- Source: Abuse Reporting Format
The Abuse Reporting Format (ARF) also known as the Messaging Abuse Reporting Format (MARF) is a standard format for reporting spam via email.
History
A draft describing a standard format for feedback loop (FBL) reports was posted by Yakov Shafranovich in April 2005 and evolved to the current RFC 5965. AOL, who pioneered the field in 2003, initially used a different format, and converted to this de facto standard in 2008. Feedback loops don't have to use ARF, but most do.
In January 2010, the IETF chartered a new working group working towards the goal of standardizing the ARF format. The WG was called Messaging Abuse Reporting Format WG or MARF, which produced RFC 5965. In 2012 it was extended by RFC 6591 and RFC 6692 to define Failure Reports, for reporting email authentication failures. In 2015, the latter report type was further extended by RFC 7489 to define DMARC's Failure Reports.
Purpose
The ARF format is designed to be extensible, providing for generic spam reporting, e.g. from users to some anti-spam center or help desk, or for opt-out operations. The format defines a new MIME type to be included in a multipart/report attachment, and includes at least the headers of the offending message. Although the draft description acknowledges that some operators may choose to modify or redact that portion for privacy or legal reasons, it recommends that the entire original email message be attached, including the unmodified recipient address.

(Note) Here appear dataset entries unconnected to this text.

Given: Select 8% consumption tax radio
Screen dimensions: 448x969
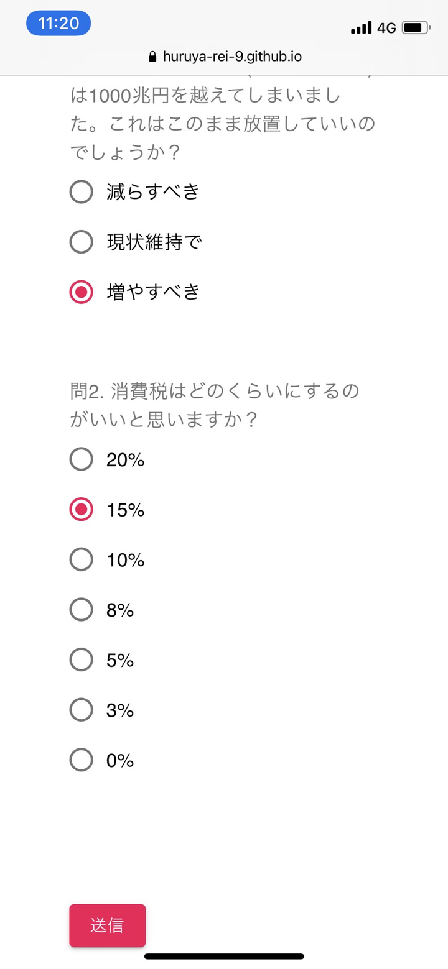Looking at the screenshot, I should 81,610.
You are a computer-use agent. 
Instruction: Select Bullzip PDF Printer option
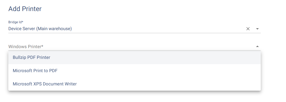pos(135,57)
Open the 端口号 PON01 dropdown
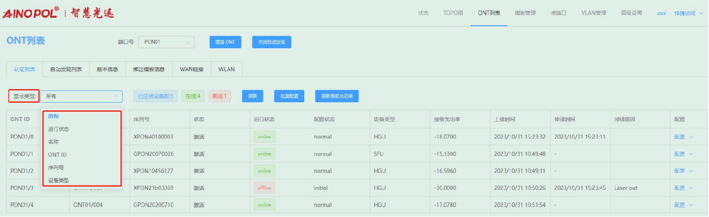Image resolution: width=709 pixels, height=217 pixels. (166, 42)
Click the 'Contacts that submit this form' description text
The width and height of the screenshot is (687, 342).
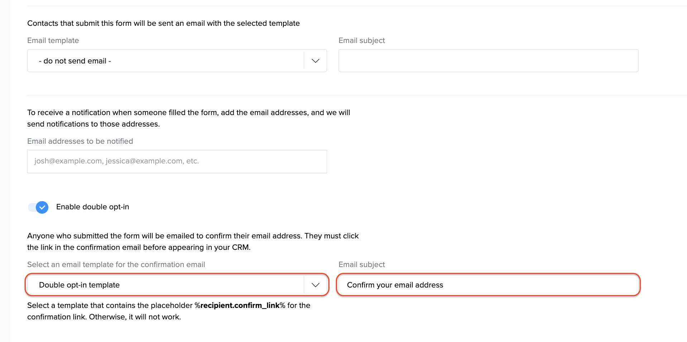163,23
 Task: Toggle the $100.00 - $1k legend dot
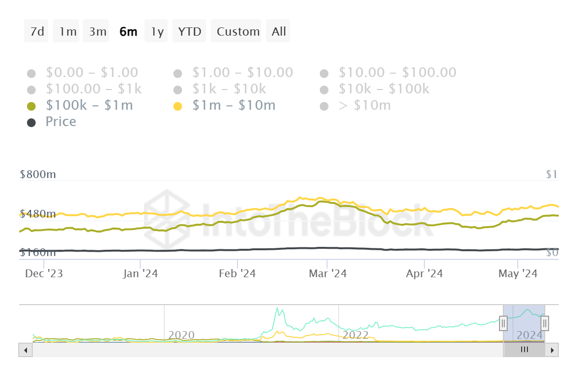pos(31,90)
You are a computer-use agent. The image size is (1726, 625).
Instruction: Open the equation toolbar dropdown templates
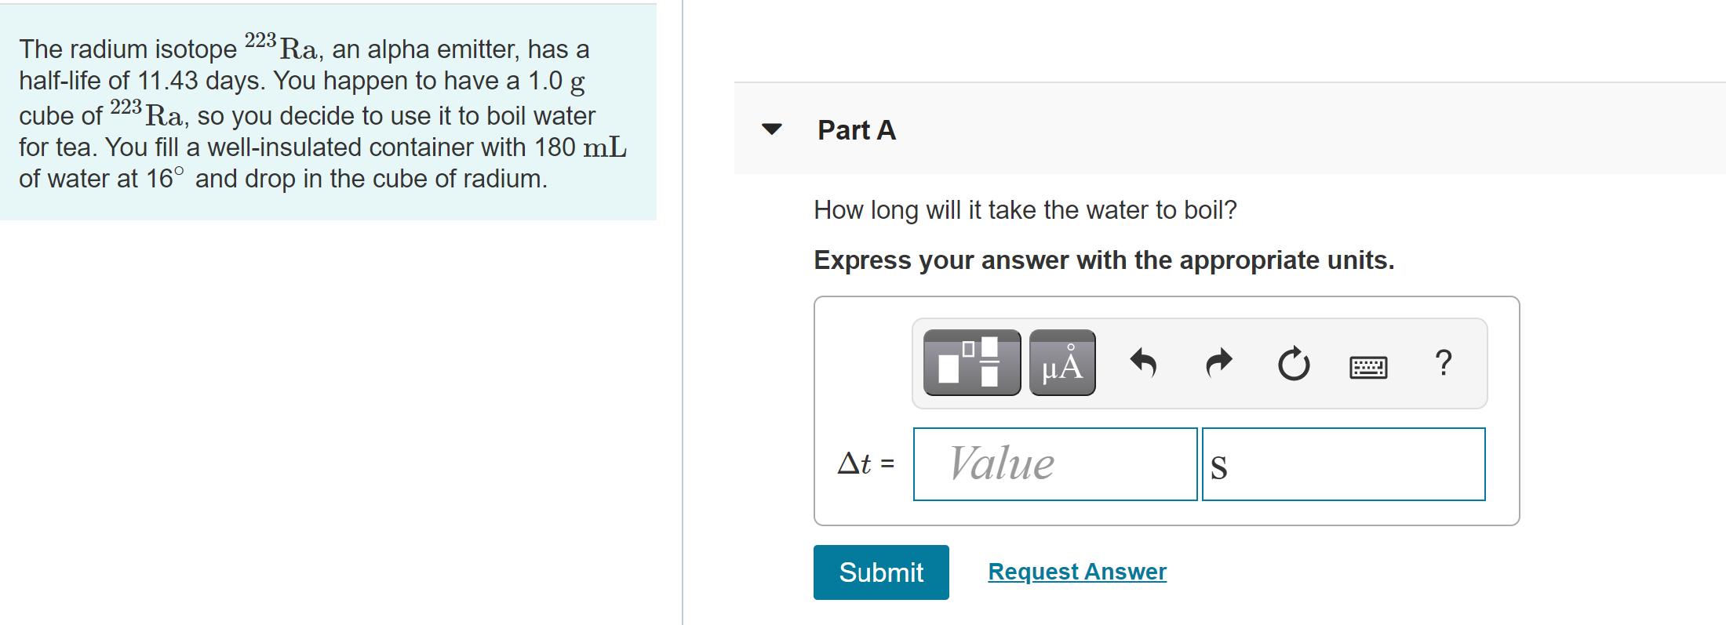[971, 362]
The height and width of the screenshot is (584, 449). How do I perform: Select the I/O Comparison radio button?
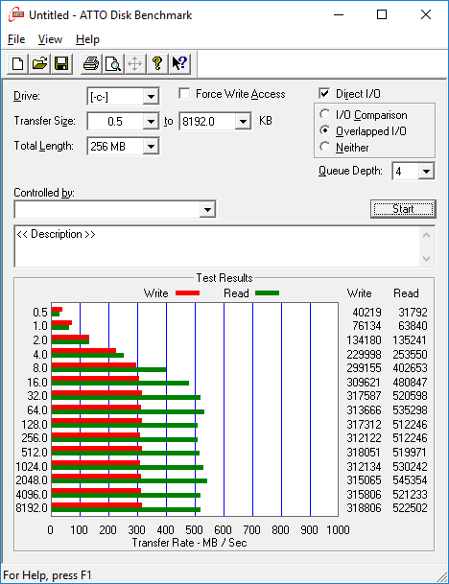click(x=324, y=114)
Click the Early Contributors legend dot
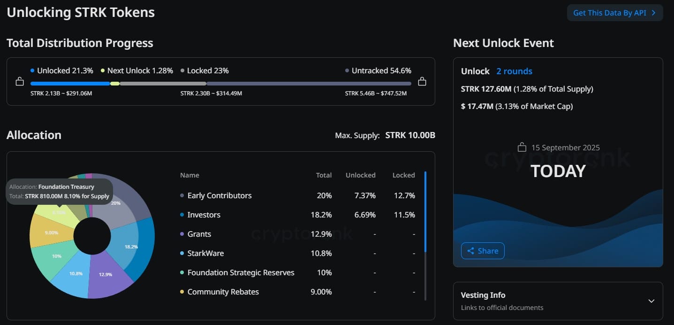 tap(182, 195)
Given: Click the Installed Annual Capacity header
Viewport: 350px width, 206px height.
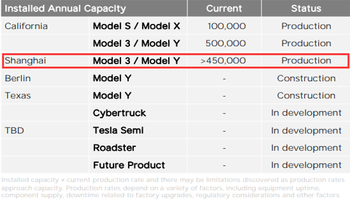Looking at the screenshot, I should (x=65, y=9).
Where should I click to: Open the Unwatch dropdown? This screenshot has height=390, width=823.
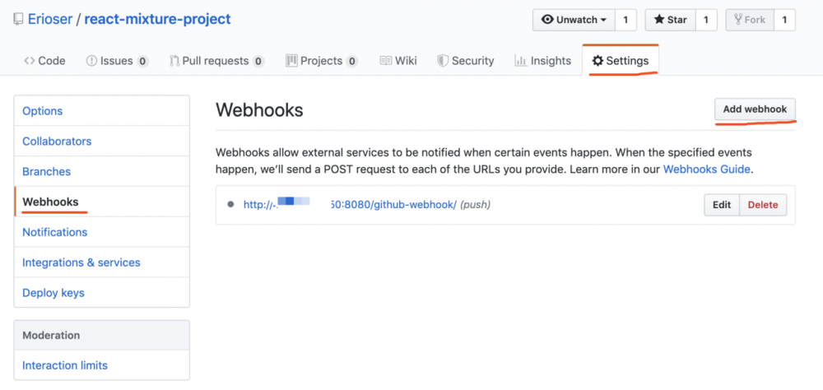574,20
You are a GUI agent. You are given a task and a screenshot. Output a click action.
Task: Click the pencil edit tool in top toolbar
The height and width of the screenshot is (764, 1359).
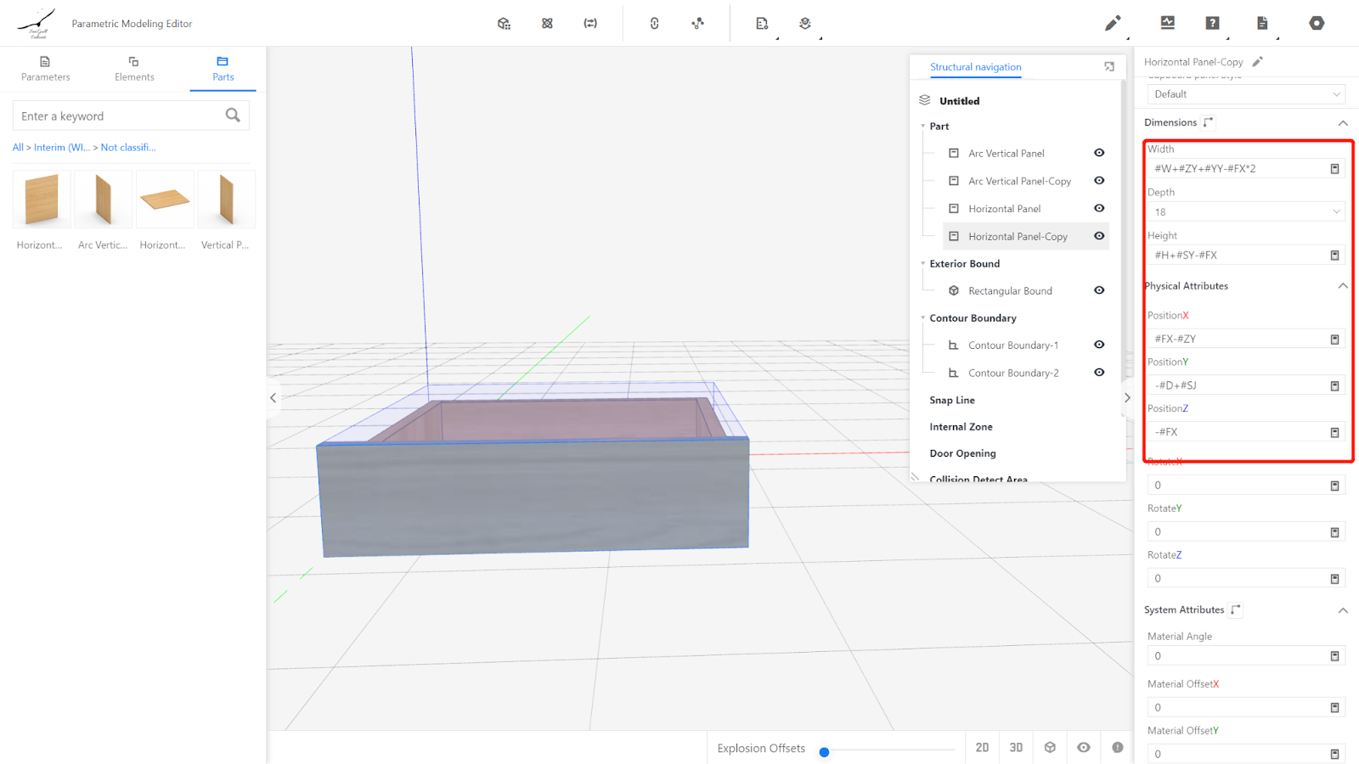click(x=1112, y=24)
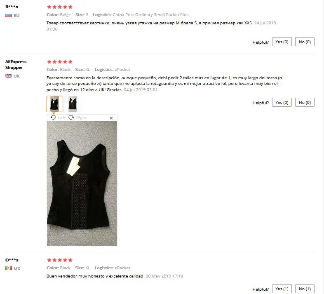Select the first review photo thumbnail

[55, 104]
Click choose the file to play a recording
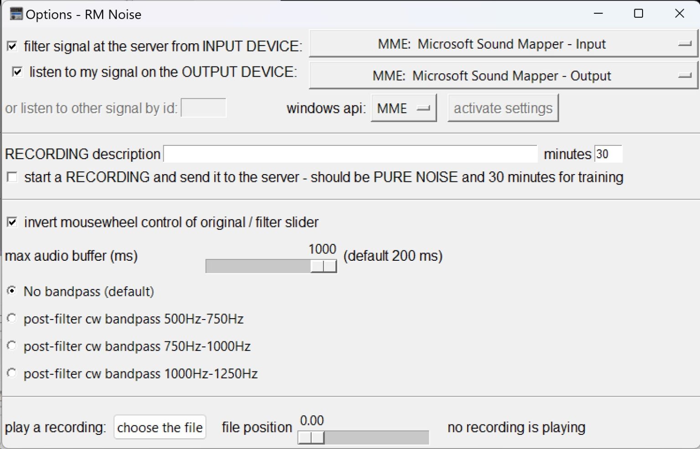700x449 pixels. [160, 427]
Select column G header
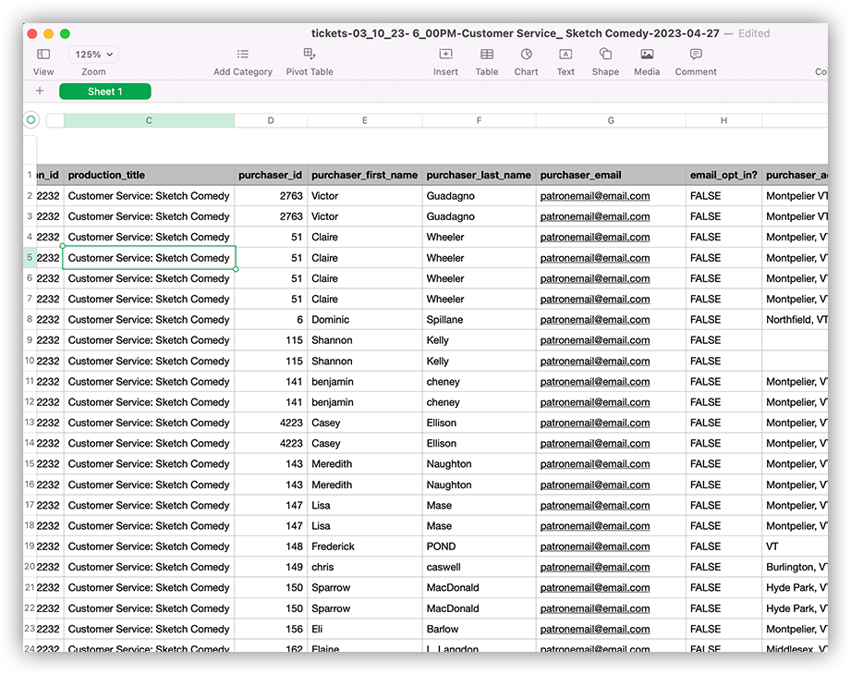Image resolution: width=851 pixels, height=675 pixels. tap(610, 120)
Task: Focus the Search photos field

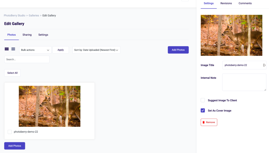Action: [27, 59]
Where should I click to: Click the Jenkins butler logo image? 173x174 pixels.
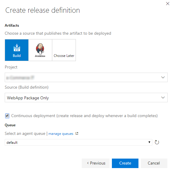click(x=40, y=49)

An ARF-encapsulated FBL report comes with the same subject as the offending message. Much like bounce messages, an abuse report consists of a human readable part, followed by a machine readable part, and the original message. The machine readable part's type is message/feedback-report, whose definition is the core of the draft. Extensibility is achieved by including a Feedback-Type field that characterizes the report. Possible values of this field are:
abuse
spam or some other kind of email abuse;
fraud
indicates some kind of fraud or phishing activity;
virus
report of a virus found in the originating message;
other
any other feedback that doesn't fit into other types;
not-spam
can be used to report an email message that was mistakenly marked as spam.
An IANA registry is provided for the Feedback-Type, as well as for the other field names. Each field name may either be relevant for any type of feedback, or for a specified type only. Some fields may appear multiple times. For example, the Source-IP field, containing the IP address from which the original message was received, may appear in any type of FBL report, but only once; the Removal-Recipient field, indicating email addresses to be removed, may only appear in opt-out reports, but one or more times. In addition, there is a DKIM-Failure subtype, with its own IANA registry.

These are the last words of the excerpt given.